As a knee jerk reaction and as soon as we got out of the car on our return, my husband and I came up with the idea of compiling a list of ‘rules’ to be stuck to the fridge and my eldest daughter contritely offered to write them out. There are about eight and they consist of ‘do not try to be first all the time’, and ‘do not push and shove’, ‘do not interrupt’. Writing this has reminded me I must add, ‘do offer to help!’ Now that the dust has settled, I think that much of the fault can be blamed crazy amounts of excess sugar (that I provided) and sleep deprivation because now we’re home she is calm again.

Having accused my daughter of bad behaviour, I must admit that I also had a camping tantrum about wanting to go out onto the lake in a boat. No body else was interested and it was going to be expensive so they tried to talk me out of it but I was belligerent. They said,
‘Look, it’s raining; we will be cold and miserable in a boat’
I said,
‘But look, over the lake is clear sky, it’s going to be a beautiful evening, Lets go!’

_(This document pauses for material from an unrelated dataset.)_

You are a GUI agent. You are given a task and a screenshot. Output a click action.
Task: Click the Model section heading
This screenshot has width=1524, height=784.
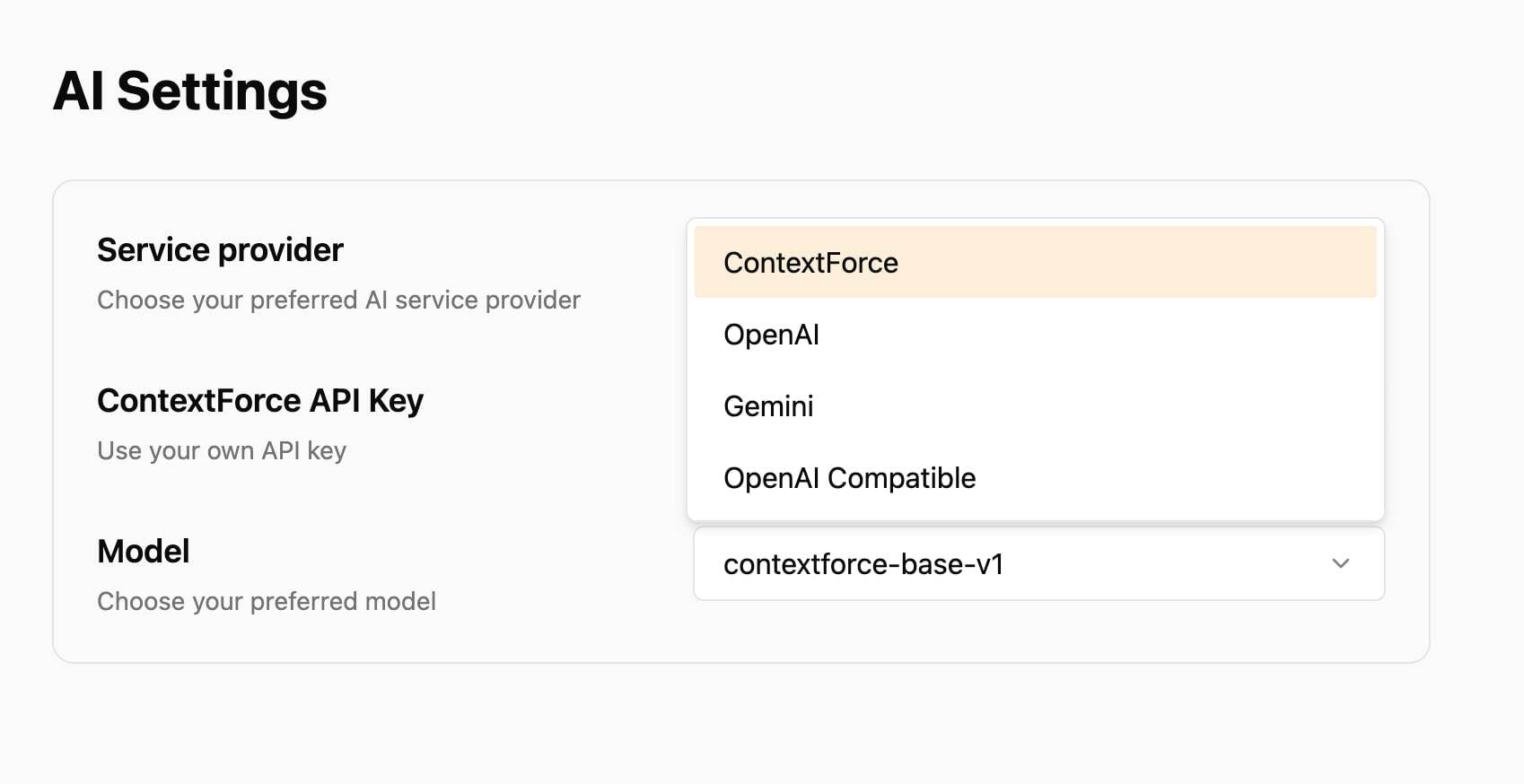point(143,551)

We didn’t go on a boat in the end and instead of accepting that I was outnumbered I got quietly madder, but then perhaps camping brings out the worst in some people (especially my eldest daughter and I). After all, we were coping with smelly long drop loos, spidery, spluttery showers that ran dry on the second day of our stay and two utterly sleepless nights of kids needing wees but being scared to go out because of grunting wildlife and a pack of farm dogs chasing impala around our tents all night and barking. As my friend put it:
‘You sort of have your eyes closed pretending to sleep, but in fact you are completely awake and listening hard to all the noises the whole night.’

I should think it will be another six months before we decide to load up the car again for our next camping trip. Before hand I will remember to do the ‘everyone must help with chores’ pep talk and perhaps not pack bags of sweets and hundreds of chocolate brownies to prevent a repeat performance of kids on a sugar rush children getting boisterous and embarrassingly out of hand. On the upside, going camping is as dirt cheap as a holiday can get so as an option it cannot be ignored. Next time we go to Naivasha with our tents, I might first try and join the Sailing Club so that we can camp there. On one of our long walks not only did I see that the Club House is situated right on the lake with fantastic views over the water, but I noticed that they had flushing loos, better showers and a kitchen with a fridge and microwave too. Now that’s my kind of camping!